The valve is the heart of the autosampler system and operates by controlling the flow of eluent through the autosampler device to allow loop filling in one configuration and to sweep the loop contents onto the HPLC in the other configuration. Of course, more sophisticated valves can also be used for applications where perhaps two different sample loops are required or where analyte needs to be directed onto different analytical columns etc. [1, 2]

Valve injection allows the rapid, reproducible and essentially operator independent delivery of a wide range of sample volumes (e.g. from 60nL up to several milliliters), at pressures up to 1200bar (17,500psi) with less than 0.2% error.

Sampling valves can be located within a temperature-controlled oven for use with samples that require analysis at either elevated or lowered temperatures. The most common valves can be obtained in either 4 or 6 port configurations for use in either manual or automated mode.




Figure 1.  Autosampler.


How Injections are Made

Sample injectors for HPLC transfer the sample at atmospheric pressure from a syringe to a Sample Loop. The loop is then connected via a change in valve configuration, to the high-pressure mobile phase stream, which carries the sample onto the column. There are two methods of loading the sample:[1, 2]

  • Complete-filling – where the loop size chosen has the desired injection volume and is totally filled with sample
  • Partial-filling – where the loop chosen is at least twice the required sample volume and is only partially filled

Dual mode injectors allow both complete and partial filling, single mode injectors allow only complete-filling. These two techniques differ in accuracy, precision and the amount of sample required and will be discussed further in a later topic.

Use the Animation 1 to investigate the various steps in a manual injection process.




Animation 1.The injection process.


Different Autosampler Designs

Autosamplers are widely used in analytical laboratories to increase sample throughput, improve injection precision and enable unattended operation – so reducing the labor costs associated with manual injection.[1, 2]

Most autosamplers use six-port loop injection valves in order to deliver the sample plug to the analytical column. In modern autosamplers the rotor is driven by an electric motor, in older models, compressed air may be used.

There are three main operating principles which are used in autosampler design:
  • Pull-to-fill
  • Push-to-fill
  • Integral-loop autosamplers

Each of these variations is implicitly different and has different performance characteristics.

For more information on these autosampler types subscribe to CHROMacademy


How Injection Valves Work - Anatomy of the Injection Valves

It is necessary to divert the flow of mobile phase away from the sampling system (i.e. the syringe) when aspirating the sample loop prior to injection.  This is achieved using the injection valve containing a Rotor Seal. [1, 2]

The interface between the HPLC capillaries and the stator is known as the Stator Face.

Situated directly beneath the Stator Face is the Stator itself which is used to transport eluent or other liquids from various ports on the valve head to the channels on the Rotor Seal.  Essentially the Rotor Seal ‘joins’ liquid paths via the stator.

As the Rotor Seal turns against the Stator under high pressure it is important that the contact between these components is leak tight, flat and even.  This is achieved by the use internal Springs and Washers, further more Retaining Bolts that hold the injection valve components in place are tightened with equal torque.

Although most modern valves are ‘self-leveling’, older models use ‘set-screws’ which must be adjusted to ensure the stator face is level with the valve body –this is usually checked with the aid of ‘feeler gauges’.

On automated systems the Rotor Seal is moved using an electronic or pneumatic motor.

Figure 2. Anatomy of the injection valve.


The rotor seal is constantly rotating against the ceramic stator under a great deal of torque.
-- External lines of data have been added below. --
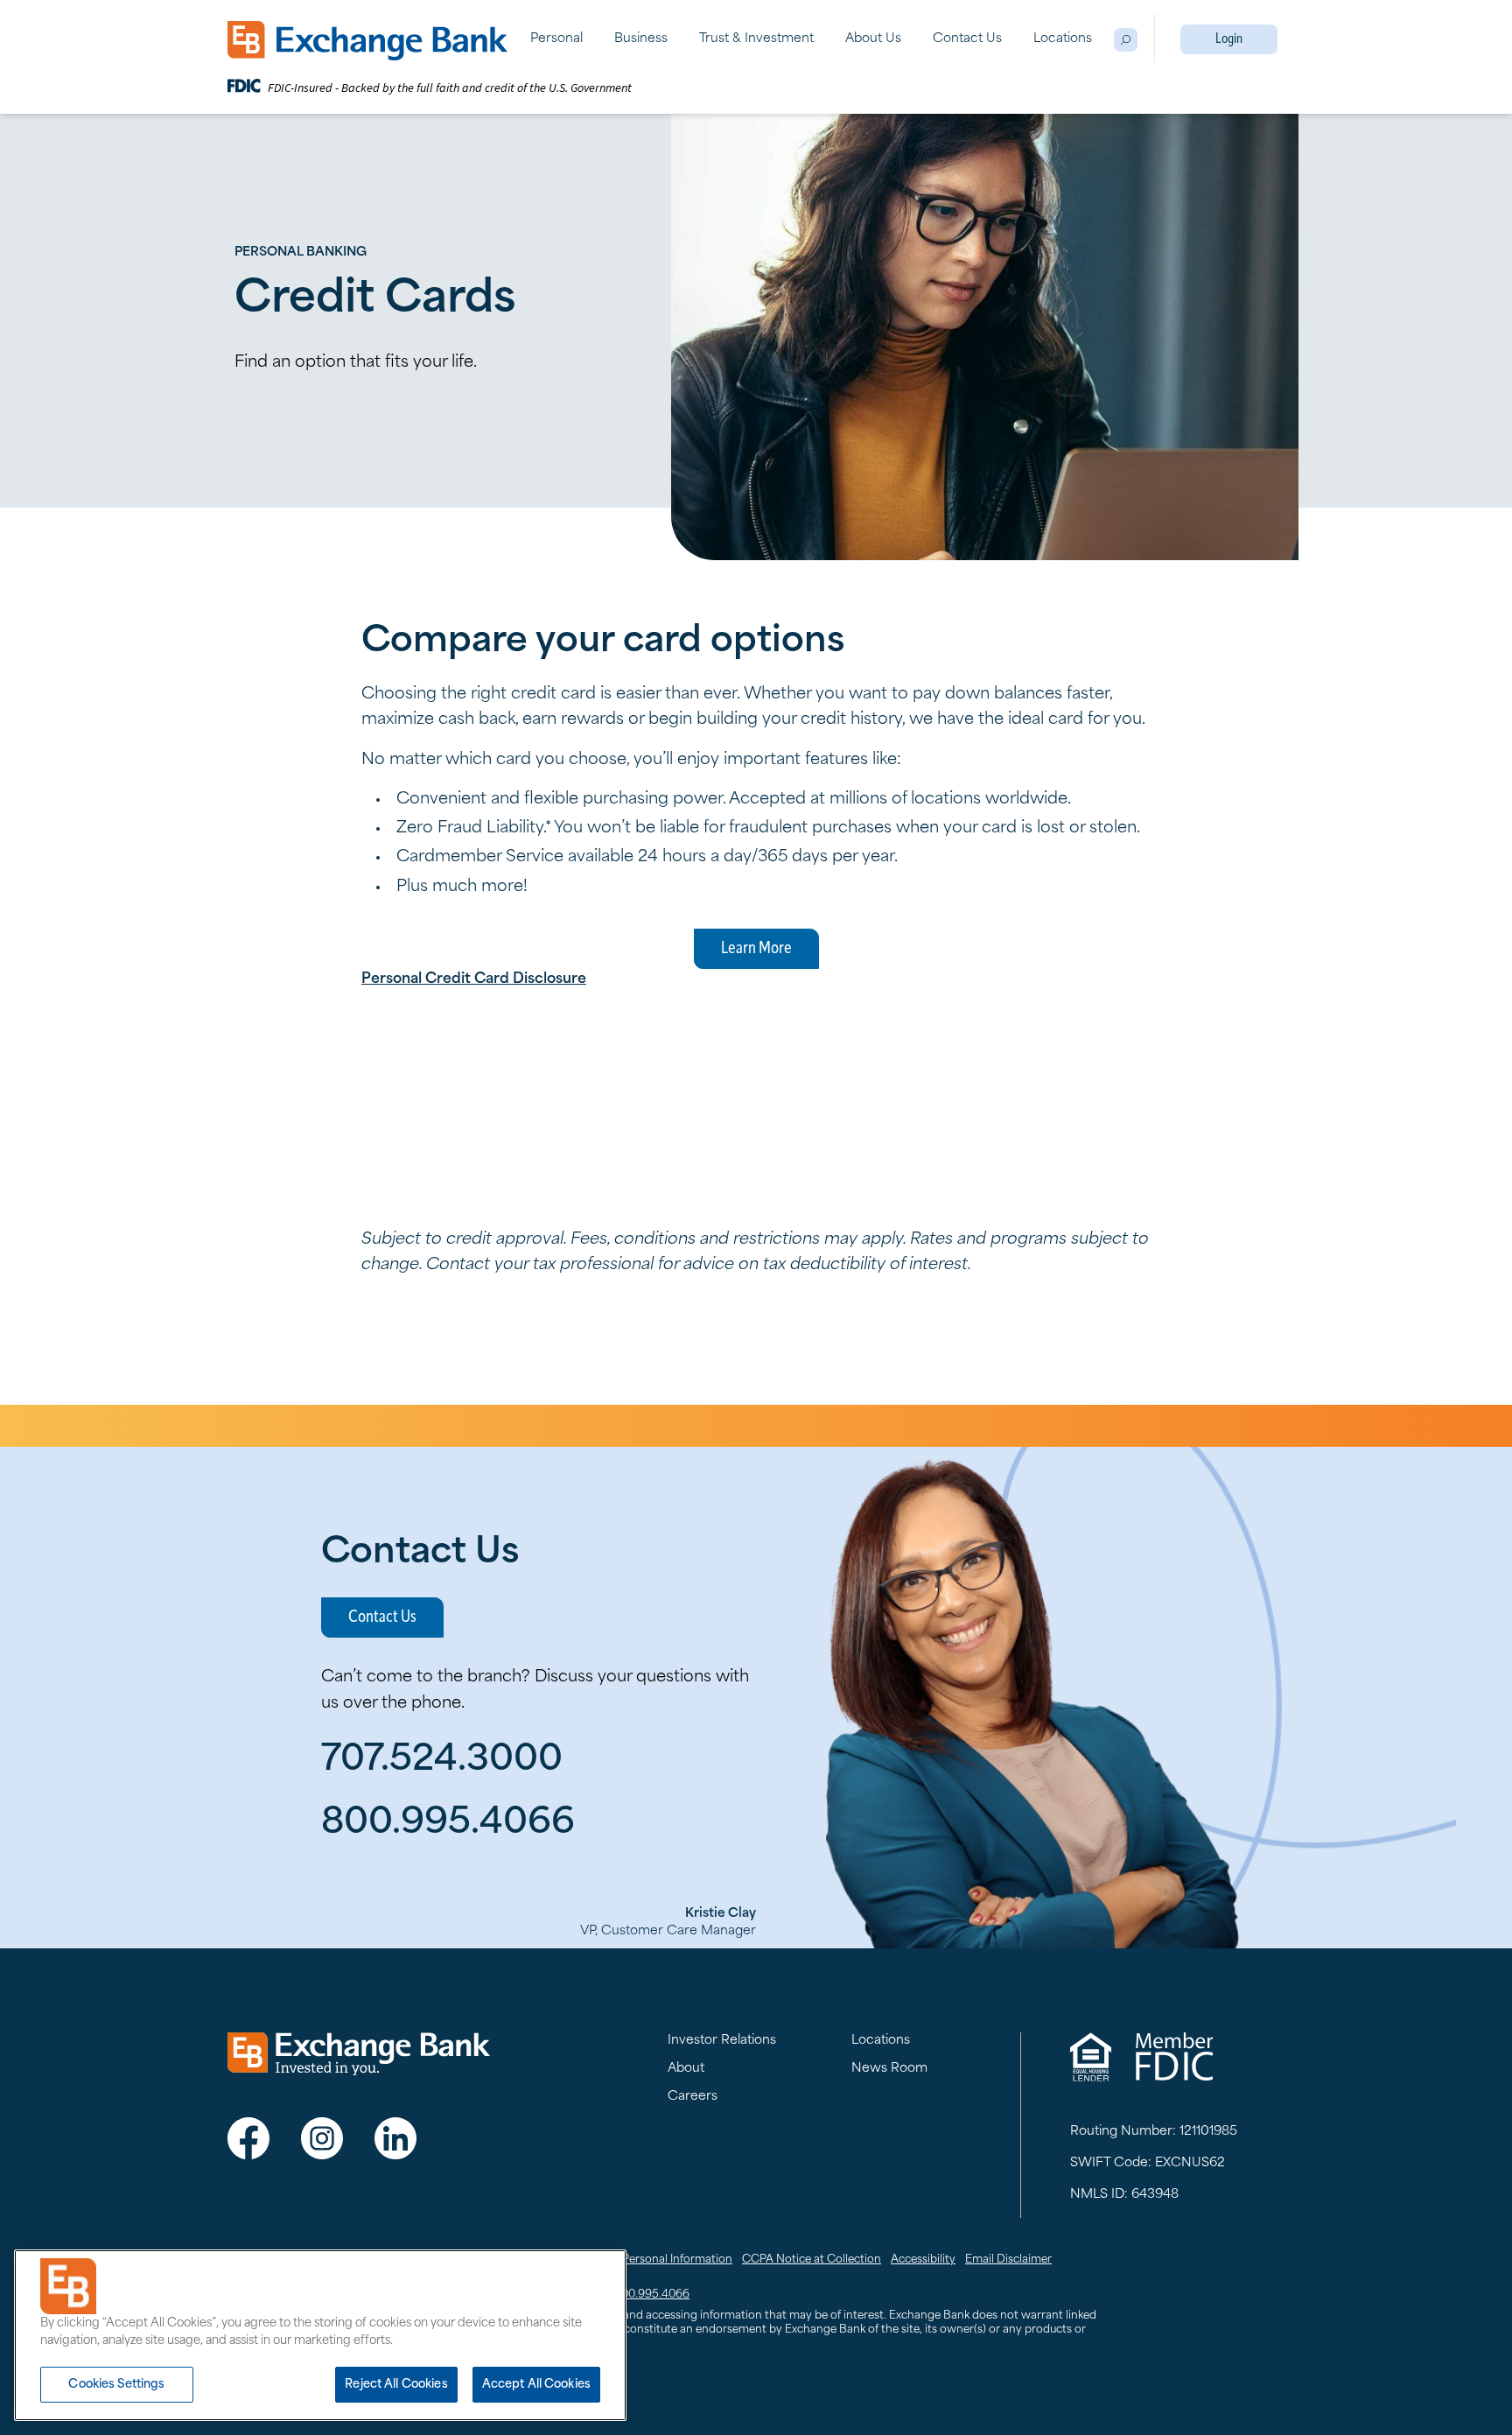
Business (641, 39)
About (686, 2068)
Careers (693, 2096)
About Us (873, 39)
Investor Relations (722, 2040)
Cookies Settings (116, 2384)
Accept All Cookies (536, 2384)
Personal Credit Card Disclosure (473, 979)
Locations (1062, 39)
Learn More (756, 949)
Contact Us (967, 39)
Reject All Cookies (396, 2384)
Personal (556, 39)
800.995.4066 (652, 2295)
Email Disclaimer (1008, 2260)
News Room (889, 2068)
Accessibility (923, 2260)
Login (1228, 39)
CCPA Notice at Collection (811, 2260)
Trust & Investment (756, 39)
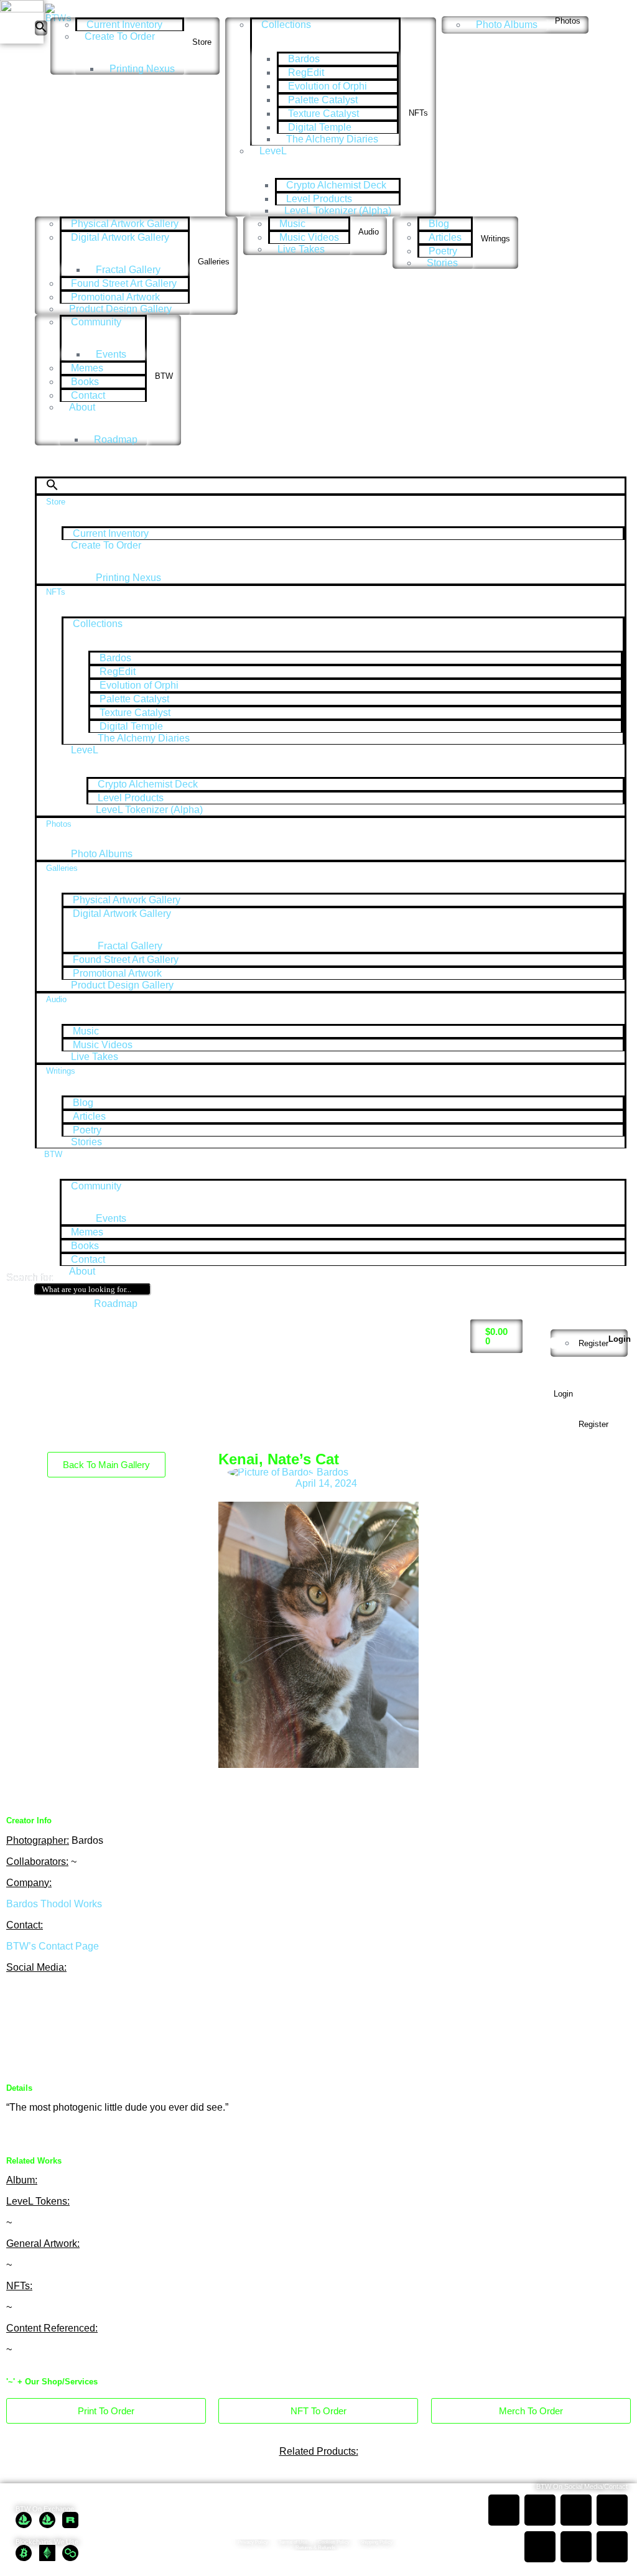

Over time the channels on the rotor seal will start to widen. If particulate materials are trapped between the stator face and rotor seal, as the two turn, a scratch may develop between the two channels. The scratch may eventually develop into a ‘cross port scratch’ which ultimately results in sample or eluent leaking out of the device into the waste port during the injection or analysis phase of the injection. The poor mass transfer of the wider sample plug will ultimately result in broad chromatographic peaks and poor peak area (or height) reproducibility.




Figure 3. The rotor seal

There is no remedial action that can be implemented once a ‘cross part scratch’ has been developed and the damaged rotor seal must be replaced.  There are however a number of best practices that can be implemented in order to drastically reduce the likelihood of such a scratch developing;

  • Ensure the correct torque setting of the stator head or alignment in older models – it is essential that the retaining bolts are not OVER tightened
  • Prior to injection samples should be filtered in order to ensure all particulate matter is removed
  • The rotor seal must be compatible with the employed mobile phase and analytes – see later
  • The sample must be miscible in the mobile phase in order to elimate sample preipitaion upon mixing with the mobile phase

Problems Associated With Injection Valves

The sample first makes contact with the HPLC instrumentation in the Autosampler. Whilst manufactures produce parts from the most inert materials possible (whilst considering cost implications), and to the best standards of design and engineering - the autosampler is still subject to contamination. [1, 2] When analyzing ionic and bio-molecules, stainless steel contact parts are replaced with PEEK and titanium

Contamination is often presented in the form of sample carryover as evidenced when injection of a solvent blank produces a mini-version of the previous sample’s chromatogram. Most carryover occurs in the rotor seal via sample adsorption.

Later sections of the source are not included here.